Molecular and Mechanical Signatures in Epidermal Development and Differentiation

Abstract

Formation of the skin barrier requires rapid proliferation coupled with differentiation and stratification of the embryonic epidermis. Basal progenitors give rise to progeny throughout development – first to intermediate cells, a transient proliferative suprabasal cell population, and later to spinous cells. Neither the function nor the differentiation trajectory of intermediate cells has been documented. We generated transcriptomes of intermediate and spinous cells and identified specific markers that distinguish these two populations.

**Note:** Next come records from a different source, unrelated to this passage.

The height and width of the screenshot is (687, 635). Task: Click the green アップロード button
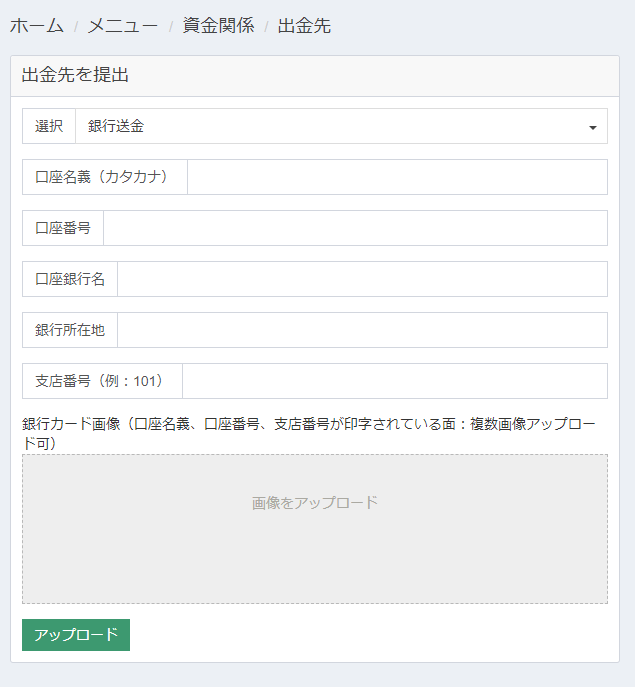76,634
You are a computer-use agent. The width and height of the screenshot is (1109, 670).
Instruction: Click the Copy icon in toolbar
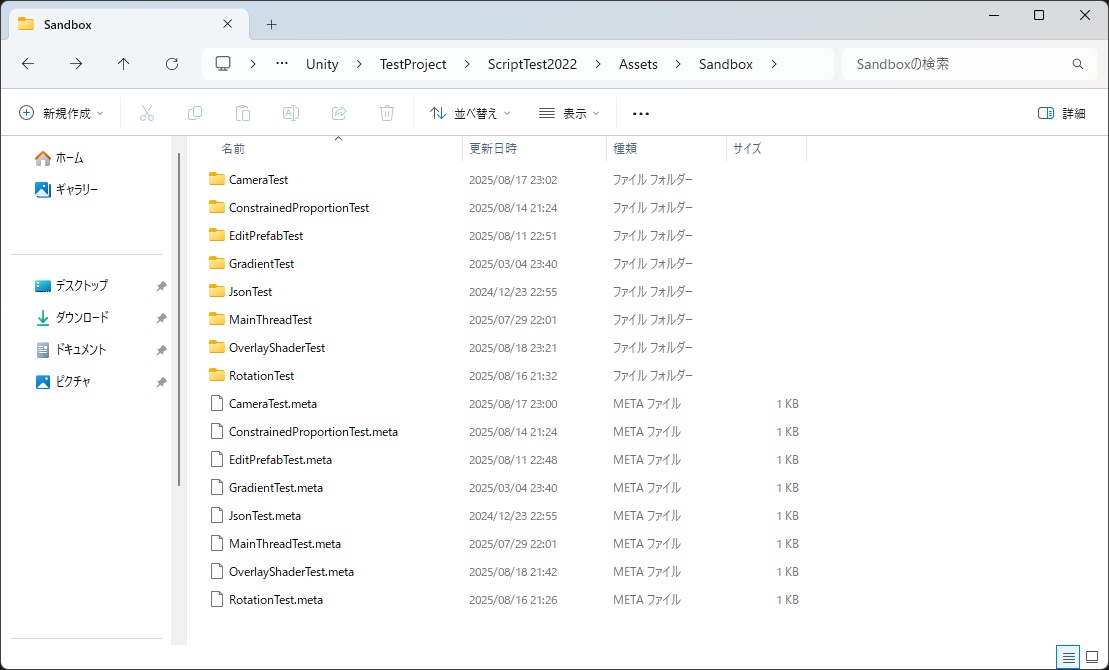194,113
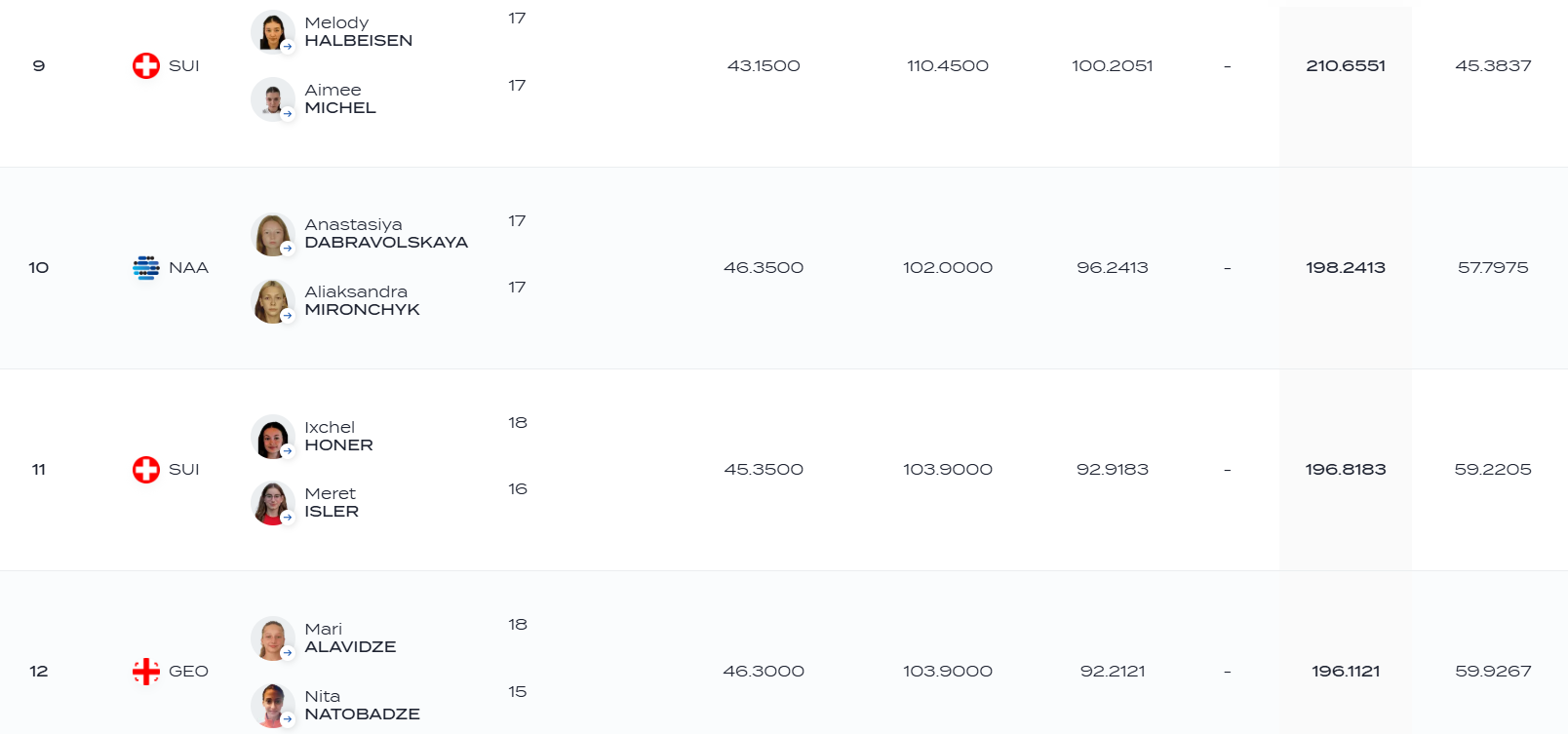
Task: Open Melody HALBEISEN athlete link
Action: coord(358,31)
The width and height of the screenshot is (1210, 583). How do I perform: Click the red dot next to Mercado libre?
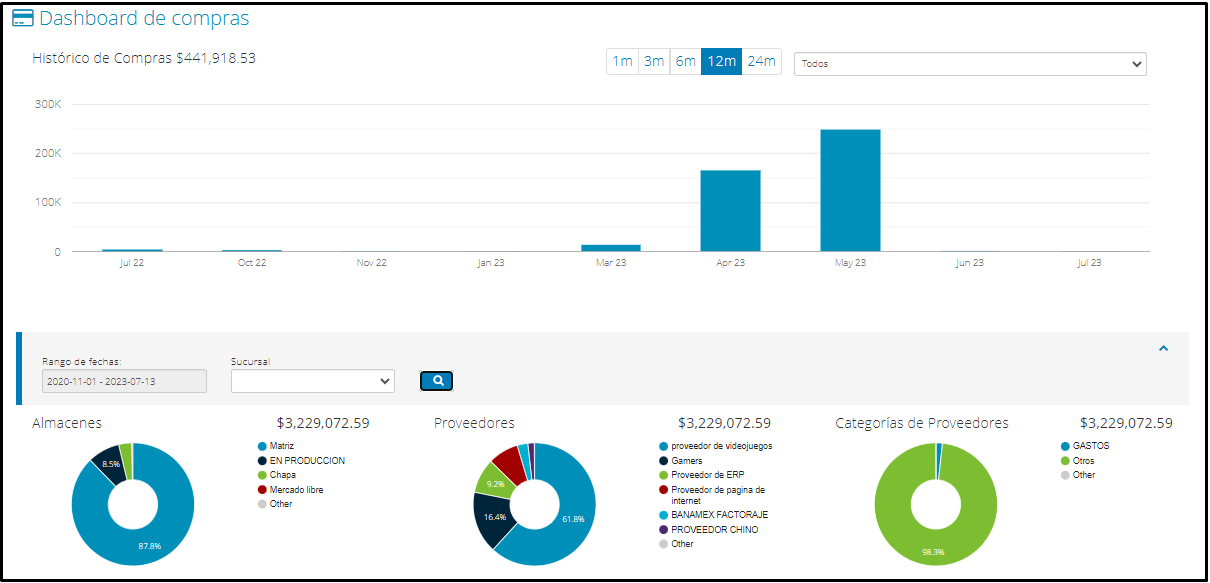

Further, we found that intermediate cells express a subset of genes in common with granular cells of the epidermis – the terminal living cell type that helps establish the barrier. Lineage tracing revealed that most intermediate cells directly transition to granular cells without expressing markers specific to spinous cells, thus revealing a distinct lineage pathway leading to granular fate. In addition to their transcriptional similarities, intermediate and granular cells both had hallmarks of increased actomyosin contractility. We found that rather than simply lying downstream of cell fate pathways, contractility was sufficient to suppress spinous fate and promote granular gene expression. Together, these data establish the molecular and mechanical characteristics of the developing epidermis that allow this tissue to rapidly develop barrier activity. Additionally, I developed an inducible mouse model that enables the controlled knockdown of endogenous proteins in both a temporal and spatial manner. This in vivo tool allows for the degradation of GFP-tagged proteins as early as 6 hours post-induction, providing a precise means to determine the specific timing and location of protein function within the organism.